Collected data
- - - - -
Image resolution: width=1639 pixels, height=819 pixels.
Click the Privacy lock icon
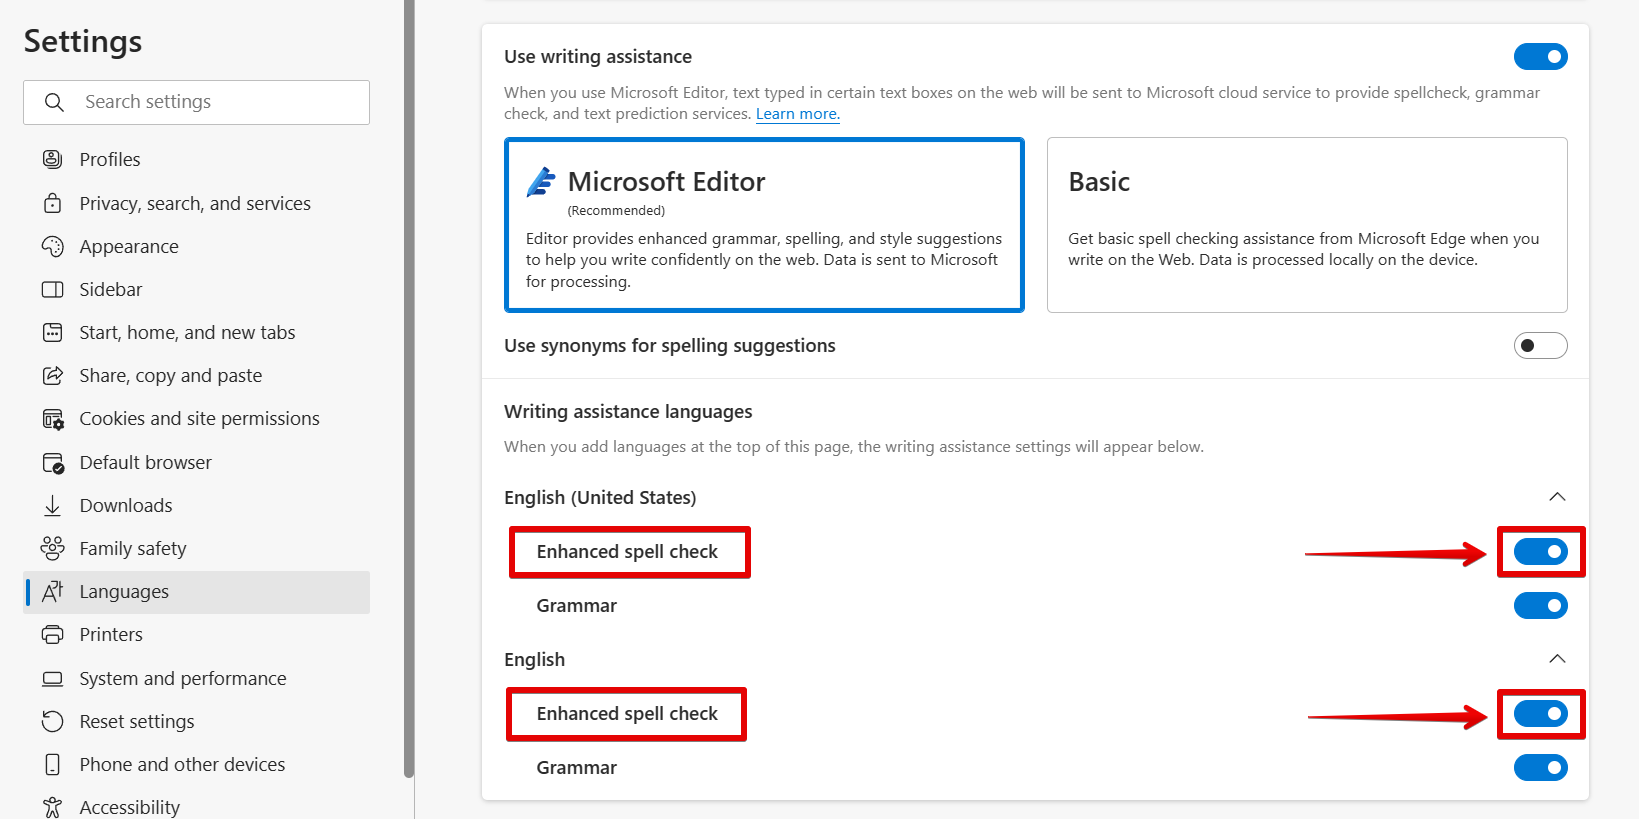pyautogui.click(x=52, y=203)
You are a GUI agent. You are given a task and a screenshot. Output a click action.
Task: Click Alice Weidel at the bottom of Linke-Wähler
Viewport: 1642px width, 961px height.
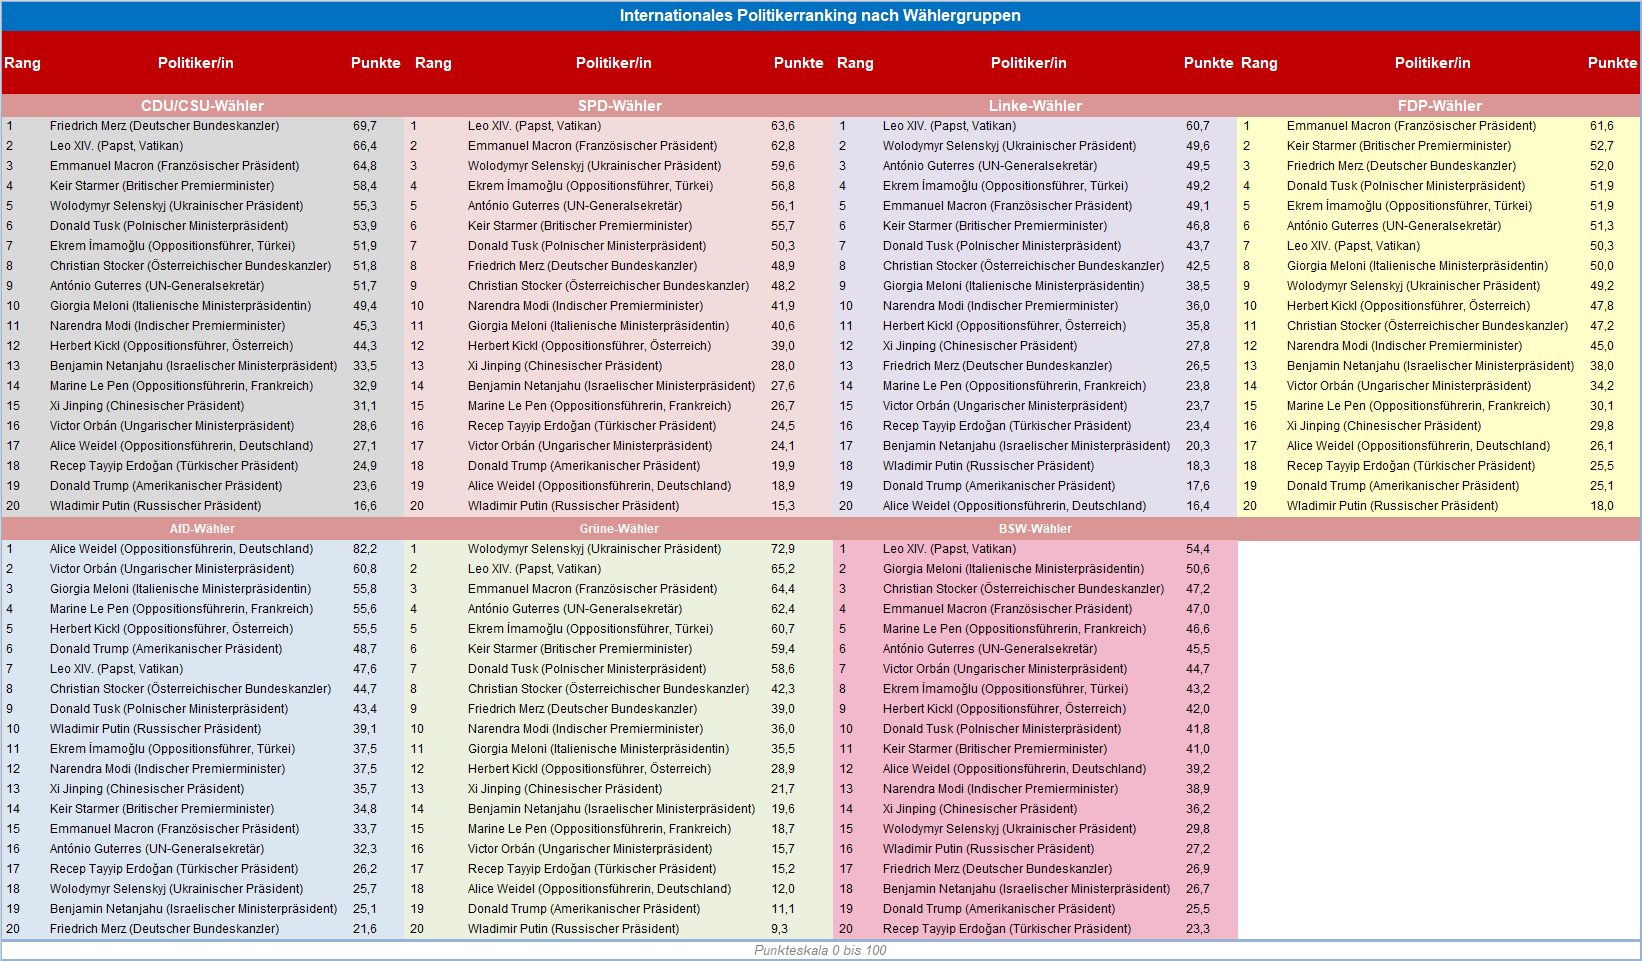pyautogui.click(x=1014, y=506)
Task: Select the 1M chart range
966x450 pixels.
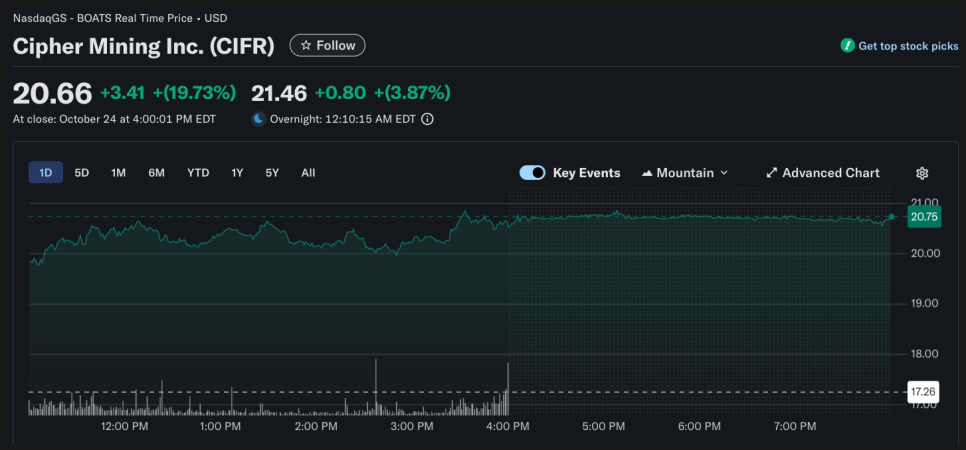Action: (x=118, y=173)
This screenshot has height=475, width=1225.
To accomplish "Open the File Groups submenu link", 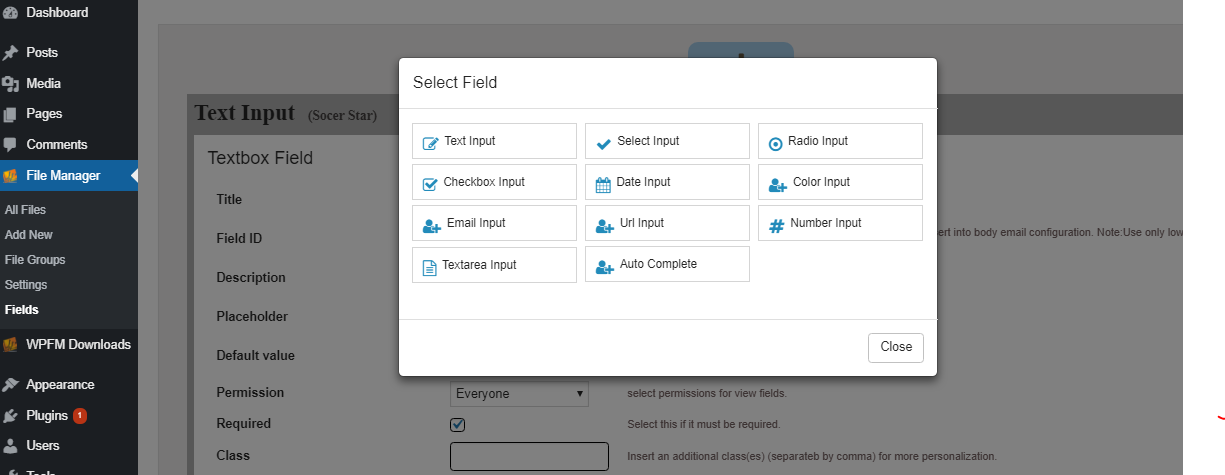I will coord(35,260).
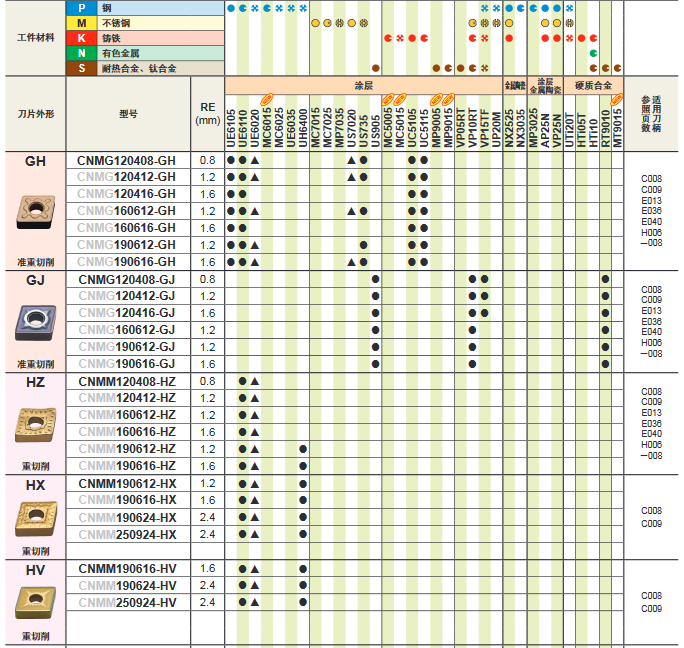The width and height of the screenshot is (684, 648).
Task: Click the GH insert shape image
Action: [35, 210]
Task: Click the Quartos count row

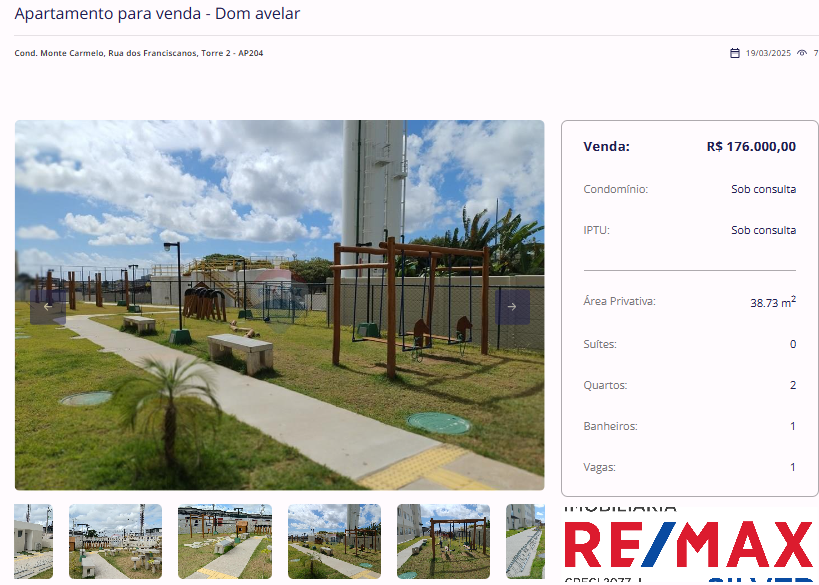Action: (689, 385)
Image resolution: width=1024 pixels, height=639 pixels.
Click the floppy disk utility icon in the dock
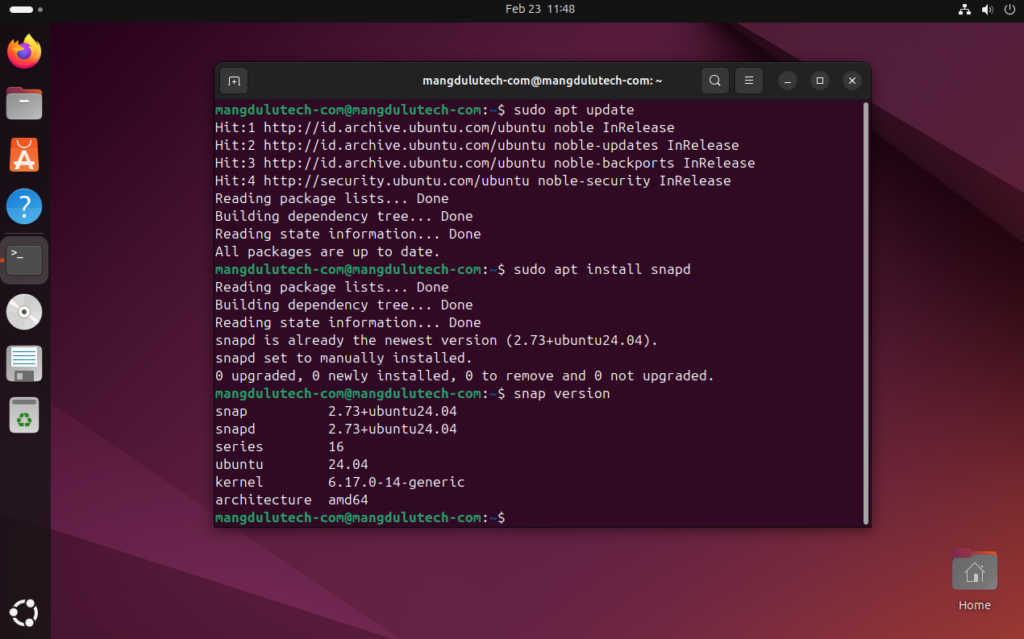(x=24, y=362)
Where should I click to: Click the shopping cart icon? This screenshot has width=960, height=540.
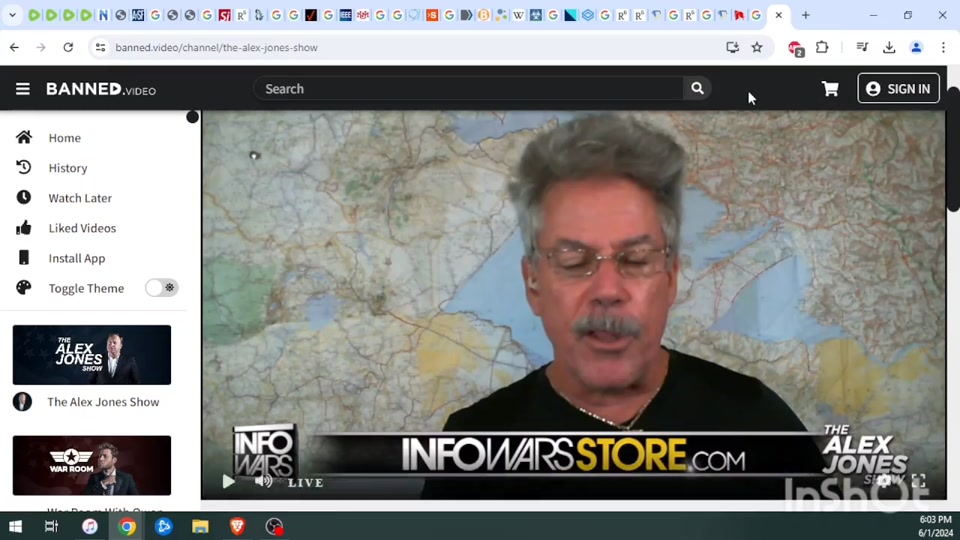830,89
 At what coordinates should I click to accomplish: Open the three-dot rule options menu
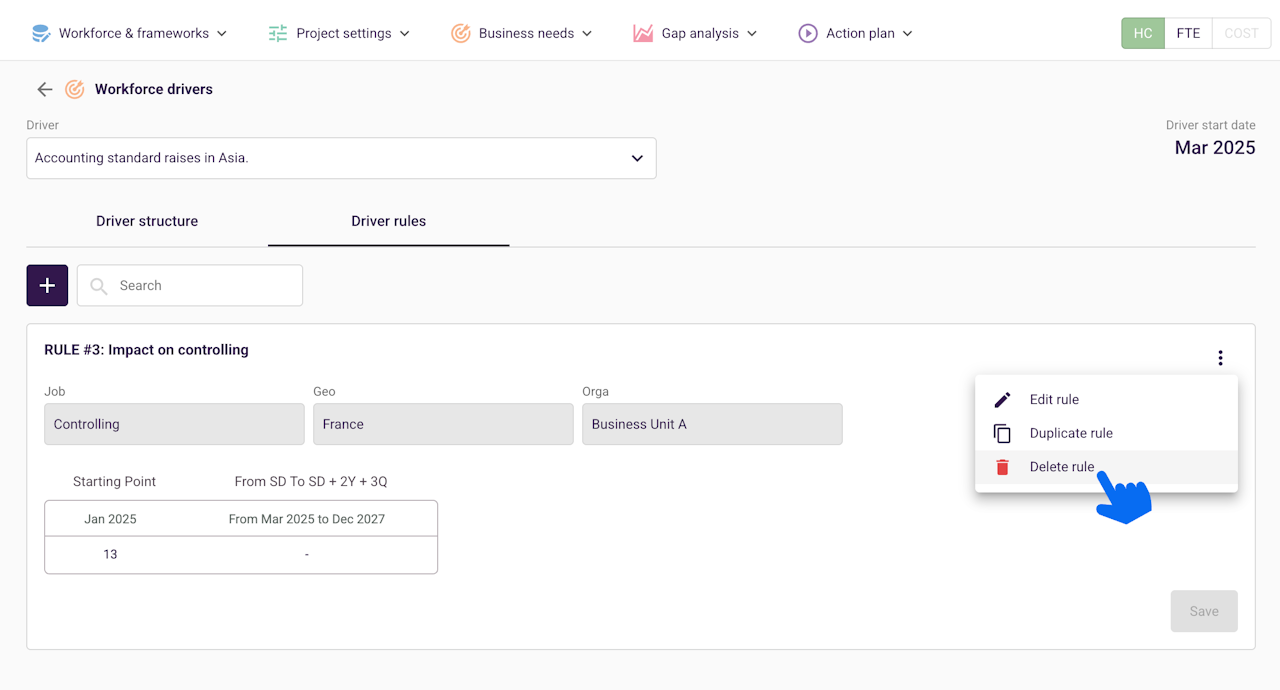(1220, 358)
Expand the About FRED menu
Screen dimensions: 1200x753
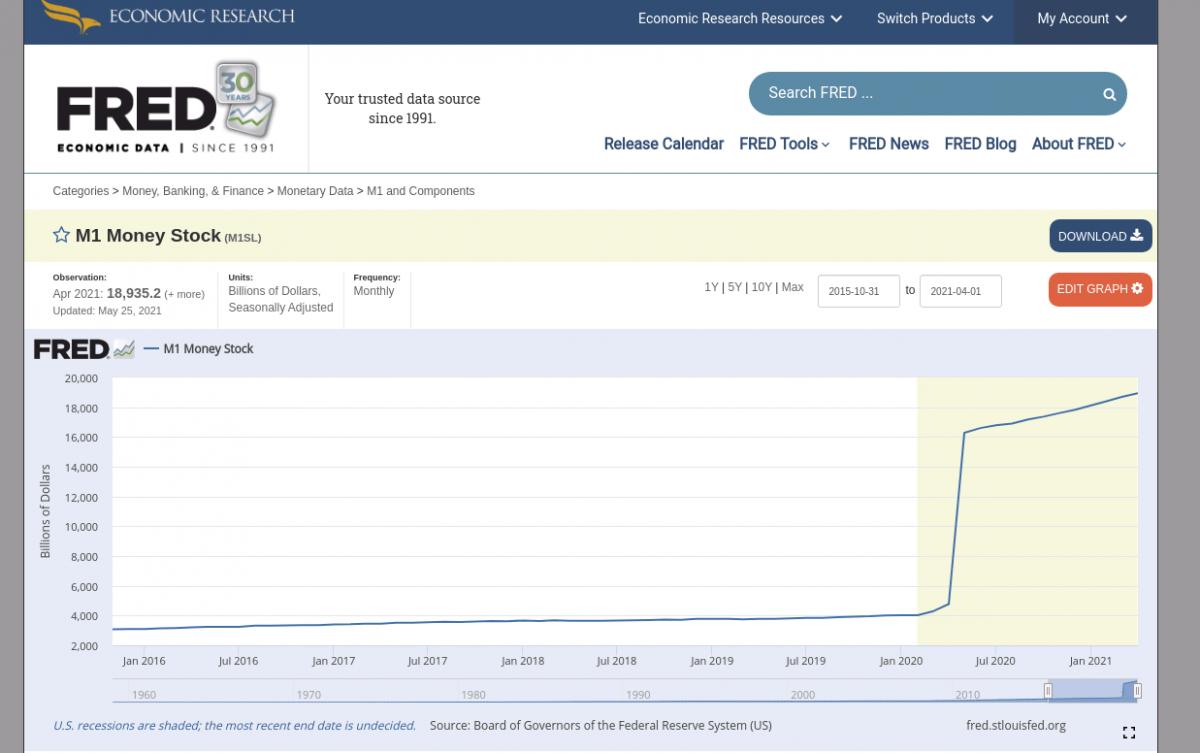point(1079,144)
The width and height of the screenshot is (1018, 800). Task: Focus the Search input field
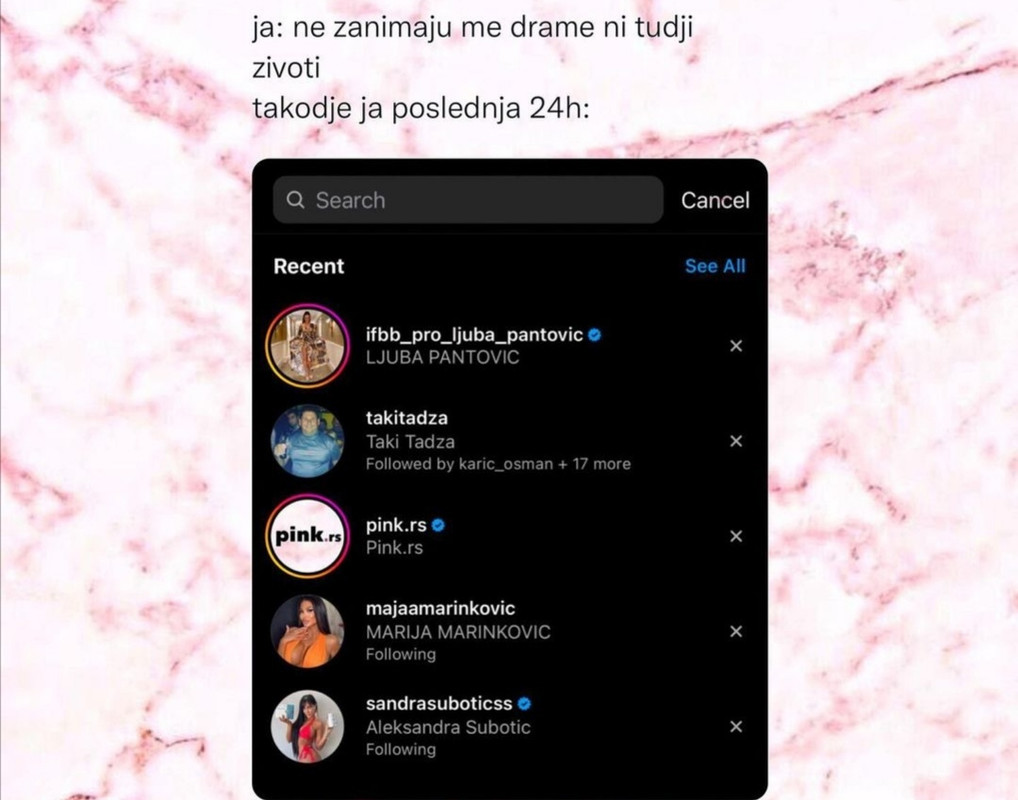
- - - - -
## Directions for this task
Please tally the lines above that include the word "resolution" and answer with the number by itself.

## Task response
2